The market wants a rate cut … badly
Market bulls are working hard to make the case that the Fed needs to be proactive now to add fuel to a rally that seems like it’s getting tired. But Federal Reserve Vice Chairman Richard Clarida has said in June “the central bank can’t be handcuffed by the markets”. Clarida cited a rate cut as akin to the markets wanting to “have their cake and eat it too”. Still, after already dashing the market’s expectations for a rate cut in June, the Federal Reserve sounds like it may not want to “disappoint the market” again. This would mean they would likely institute a quarter-point rate cut when it holds its monthly meeting in late July.
The market is waiting on the Fed, but why?
After the Federal Reserve made the decision to hold interest rates steady in June, the market has been pricing in a rate cut for July. In fact, though there are signs to the contrary, most notably the latest job report, many analysts, including Morgan Stanley, are still predicting that the Fed will cut interest rates in July. Is this just wishful thinking? Or does the market need what is being called “insurance” in case the small cracks that some are seeing in the U.S. economy become more pronounced?
And what are those cracks? Market analysts will be quick to tick off a laundry list that includes:
- Rising bond market yields – Overseas investors are buying U.S. government bonds. This is causing bond yields to rise at the same time that equities are climbing.

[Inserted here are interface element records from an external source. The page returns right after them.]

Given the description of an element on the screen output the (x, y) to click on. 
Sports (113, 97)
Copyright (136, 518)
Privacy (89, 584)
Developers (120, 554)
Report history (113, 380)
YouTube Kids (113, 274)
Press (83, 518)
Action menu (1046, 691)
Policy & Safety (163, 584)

- A closer look at the market by sector is showing that the stocks that are growing are in defensive sectors, suggesting a flight to safety is underway.

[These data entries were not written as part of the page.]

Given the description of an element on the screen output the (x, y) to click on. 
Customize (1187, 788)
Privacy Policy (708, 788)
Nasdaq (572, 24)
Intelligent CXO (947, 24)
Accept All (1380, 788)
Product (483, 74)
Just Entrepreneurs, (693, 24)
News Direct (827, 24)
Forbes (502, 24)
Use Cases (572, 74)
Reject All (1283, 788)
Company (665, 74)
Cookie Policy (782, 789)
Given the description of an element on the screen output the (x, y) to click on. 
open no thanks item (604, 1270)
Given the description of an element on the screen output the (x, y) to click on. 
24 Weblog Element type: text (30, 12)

- Key manufacturing indexes are dropping near 50 percent. Anything below 50 percent signifies contraction in factory activity.
- The trade war with China continues, and even though it appears the two sides continue to talk, the lack of specifics is causing investors to question both the timing and magnitude of a potential deal.
- After peaking in 2018, corporate profits have been in a steady decline.
But, forgive my cynicism, there’s a simpler explanation to all this. The markets are addicted to stimulus. Whether it’s quantitative easing (which the President recently said would be a good thing) or a cut in interest rates “just in case”, the markets have come to expect the lift (the high if you will) that stimulus provides to most financial markets. And, as we get ready to enter an election year, there is no question that the Executive branch wants to use any parlor trick at its disposal to ensure that the economy does not teeter into recession.
So is the stock market at a top, or just taking a pause?
The simple reality is this. If the Federal Reserve cuts rate in July, the market will go up. If they don’t, the market will go down. And even if the Fed does not cut rates in July, they have already signaled that they will cut rates at the first sign of a market slowdown. Either way, a rate cut at some point this year is a near certainty. That’s the nature of politics and the market.
As an investor, this means you have to take both a short-term and long-term view. Ultimately, the market will have to be weaned away from the stimulus. But until that happens, there is money to be made in equities, and there are a lot of stocks, including blue-chip stocks like Delta Airlines, which are selling at a P/E ratio below 10. That speaks to the idea that there is still a lot of value in the market.